■ Aufgaben:
1. Schreiben Sie aus dem Text über Interessenkonflikte in der Krebsforschung den Abschnitt von „Die Problematik –“ bis „Verzerrungseffekte? Wissenschaft wird von Menschen gemacht.“ wortgetreu ab.
2. In wie viel Prozent der Fälle hatten laut dem Text über Interessenkonflikte in der Krebsforschung die von der Industrie gesponserten Studien bestimmte Therapien zum Inhalt?
3. Führen Sie den Text über Interessenkonflikte in der Krebsforschung im Anschluss an seinen letzten Satz weiter.

----- Vorliegender Textauszug

Bei der Auswertung zeigte sich, daß – was kaum verwundern dürfte – die von der Industrie gesponserten Studien sehr häufig bestimmte Therapien zum Inhalt hatten (in 62% der Fälle). Die Untersuchung von Risikofaktoren, Präventionsmaßnahmen oder diagnostischen Methoden war allerdings überaus selten (20%) das Thema, während das bei den Studien ohne vorliegenden Interessenkonflikt bei 47% der Fall war.
Das ist für sich genommen eine Feststellung, die kaum verwundert. Denn daß für die Pharmafirmen nicht alle Fragestellungen gleichermaßen interessant sind, liegt auf der Hand.
Interessanter ist da schon ein weiterer Befund der Analyse: bei Studien, die u.a. die Überlebensrate bzw. Überlebenszeit als Endpunkt hatten, lieferten die Studien (mit Interessensverquickung der Forscher) deutlich positivere Ergebnisse. Kurz: sobald Pharmafirmen direkt oder indirekt an Krebsstudien beteiligt sind, steigt die Wahrscheinlichkeit, daß die Studie am Ende der fraglichen Behandlungsmethode (bzw. dem Medikament/Wirkstoff) einen Vorteil bescheinigt.**
Über die Faktoren, die zu diesen Verzerrungseffekten führen, kann man natürlich trefflich spekulieren. Reshma Jagsi stellt jedenfalls fest:
“A serious concern is individuals with conflicts of interest will either consciously or unconsciously be biased in their analyses. As researchers, we have an obligation to treat the data objectively and in an unbiased fashion. There may be some relationships that compromise a researcher’s ability to do that.”
Ist unabhängige medizinische Forschung möglich?
Die Problematik – vor allem im Bereich der klinischen Forschung – ist natürlich altbekannt. Auf der einen Seite steht die normative Forderung einer vollständig nüchternen, neutralen, ergebnisoffenen Forschung, auf der anderen Seite steht das Beziehungs- und Verpflichtungsnetz der beteiligten Akteure, die materielle und immaterielle Verbindungen zueinander haben.
Wer wundert sich wirklich über Verzerrungseffekte? Wissenschaft wird von Menschen gemacht.
Aber wer kann sich darüber wundern? Wissenschaft wird von Menschen gemacht. Und so sehr wir uns wünschen, daß die Forscher vollkommen unvoreingenommen an ihre Forschungstätigkeit herangehen, alle Untersuchungsschritte genaustens dokumentieren und analysieren und schließlich in transparenter Art und Weise die Ergebnisse publizieren, so gering sind die Chancen, daß ein solches “Forschungs-Ideal” Wirklichkeit werden kann.

----------
----- Vorliegende Datensätze

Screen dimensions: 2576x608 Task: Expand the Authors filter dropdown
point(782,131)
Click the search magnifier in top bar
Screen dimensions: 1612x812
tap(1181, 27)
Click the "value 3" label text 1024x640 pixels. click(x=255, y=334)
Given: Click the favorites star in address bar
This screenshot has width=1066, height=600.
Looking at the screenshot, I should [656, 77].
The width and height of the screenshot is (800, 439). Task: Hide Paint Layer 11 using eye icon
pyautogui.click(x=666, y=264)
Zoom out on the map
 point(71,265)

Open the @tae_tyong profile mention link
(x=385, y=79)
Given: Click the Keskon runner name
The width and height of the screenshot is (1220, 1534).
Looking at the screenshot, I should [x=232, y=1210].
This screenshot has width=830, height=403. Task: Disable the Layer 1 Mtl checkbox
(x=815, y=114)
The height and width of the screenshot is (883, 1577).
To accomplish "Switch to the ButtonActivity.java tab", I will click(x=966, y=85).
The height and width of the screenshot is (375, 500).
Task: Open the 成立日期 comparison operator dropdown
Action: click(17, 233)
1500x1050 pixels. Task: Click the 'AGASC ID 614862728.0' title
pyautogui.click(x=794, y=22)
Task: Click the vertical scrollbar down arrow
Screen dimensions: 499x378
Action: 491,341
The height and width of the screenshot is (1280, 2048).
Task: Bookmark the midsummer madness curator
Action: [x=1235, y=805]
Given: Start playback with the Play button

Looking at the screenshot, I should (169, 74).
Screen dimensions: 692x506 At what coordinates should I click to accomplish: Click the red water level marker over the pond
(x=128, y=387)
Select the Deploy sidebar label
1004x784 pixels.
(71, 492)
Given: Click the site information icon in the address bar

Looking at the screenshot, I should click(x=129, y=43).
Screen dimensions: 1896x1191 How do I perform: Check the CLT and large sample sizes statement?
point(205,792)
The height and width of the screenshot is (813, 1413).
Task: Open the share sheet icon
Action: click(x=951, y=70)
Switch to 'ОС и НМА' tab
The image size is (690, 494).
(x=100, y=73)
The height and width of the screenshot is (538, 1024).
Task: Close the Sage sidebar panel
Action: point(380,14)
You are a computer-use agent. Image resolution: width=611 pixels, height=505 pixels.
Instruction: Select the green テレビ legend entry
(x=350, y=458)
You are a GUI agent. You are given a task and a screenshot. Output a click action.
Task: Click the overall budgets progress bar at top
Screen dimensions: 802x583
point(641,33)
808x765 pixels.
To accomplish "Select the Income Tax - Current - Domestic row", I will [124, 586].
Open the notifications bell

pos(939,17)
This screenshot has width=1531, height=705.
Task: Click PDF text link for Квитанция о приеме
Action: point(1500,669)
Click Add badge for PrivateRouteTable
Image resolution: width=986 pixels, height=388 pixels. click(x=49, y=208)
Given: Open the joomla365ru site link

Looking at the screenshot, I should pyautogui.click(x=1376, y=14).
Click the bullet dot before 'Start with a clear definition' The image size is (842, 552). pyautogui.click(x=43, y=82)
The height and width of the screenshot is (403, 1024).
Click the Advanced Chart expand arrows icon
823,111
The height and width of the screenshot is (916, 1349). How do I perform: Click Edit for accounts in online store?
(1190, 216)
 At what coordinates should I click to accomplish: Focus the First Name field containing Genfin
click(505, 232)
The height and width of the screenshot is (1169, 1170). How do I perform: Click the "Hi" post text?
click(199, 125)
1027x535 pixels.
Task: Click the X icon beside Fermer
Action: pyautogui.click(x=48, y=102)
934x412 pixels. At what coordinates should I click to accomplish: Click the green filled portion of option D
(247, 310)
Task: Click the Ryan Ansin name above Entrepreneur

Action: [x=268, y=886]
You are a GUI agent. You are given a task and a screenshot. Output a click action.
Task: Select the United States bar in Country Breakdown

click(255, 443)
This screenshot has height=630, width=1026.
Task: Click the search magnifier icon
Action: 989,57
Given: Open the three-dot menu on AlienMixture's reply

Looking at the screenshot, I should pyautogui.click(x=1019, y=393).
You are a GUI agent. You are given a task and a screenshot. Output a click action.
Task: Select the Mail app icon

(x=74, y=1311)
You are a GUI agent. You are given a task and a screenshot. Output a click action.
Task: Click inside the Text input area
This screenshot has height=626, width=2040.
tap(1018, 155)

----------

■ Antworten:
1.
Die Problematik – vor allem im Bereich der klinischen Forschung – ist natürlich altbekannt. Auf der einen Seite steht die normative Forderung einer vollständig nüchternen, neutralen, ergebnisoffenen Forschung, auf der anderen Seite steht das Beziehungs- und Verpflichtungsnetz der beteiligten Akteure, die materielle und immaterielle Verbindungen zueinander haben.
Wer wundert sich wirklich über Verzerrungseffekte? Wissenschaft wird von Menschen gemacht.

2. In 62 % der Fälle.

3.
Gerade in der Medizin sind Beratungstätigkeiten, bezahlte Vorträge bei Schulungen, Einladungen zu Konferenzen inkl. Honorar und Spesenübernahme und weitere Maßnahmen der Landschaftspflege an der Tagesordnung. Das (medizinische) Forscherteam, dessen Mitglieder zu keiner Zeit irgendwelche Zuwendungen von der Pharmaindustrie erhalten haben (sei es persönlich oder “nur” zur Finanzierung von Forschungsprojekten), muß erst noch zusammengestellt werden.
Und so braucht es den einzelnen Wissenschaftlern gar nicht bewußt zu sein, daß sie – und mit ihnen ihr fachliches Urteil und ihre Expertise – einem bestimmten Bias unterliegen. Die Vokabel Käuflichkeit muß man in diesem Zusammenhang auch gar nicht unbedingt bemühen. Befangenheit wirkt – auch wenn man sie gar nicht spüren und wahrhaben will. Und diejenigen, die sich wirklich befangen fühlen, die geben wohl – wie man bspw. am Fall von Scott Reuben sehen kann – erst gar nicht alle Interessenkonflikte an.
Quelle:
- Reshma Jagsi, Nathan Sheets, Aleksandra Jankovic, Amy R. Motomura, Sudha Amarnath, and Peter A. Ubel: “Frequency, nature, effects, and correlates of conflicts of interest in published clinical cancer research.” CANCER; Published Online: May 11, 2009 (DOI 10.1002/cncr.24306) Print Issue Date: June 15, 2009.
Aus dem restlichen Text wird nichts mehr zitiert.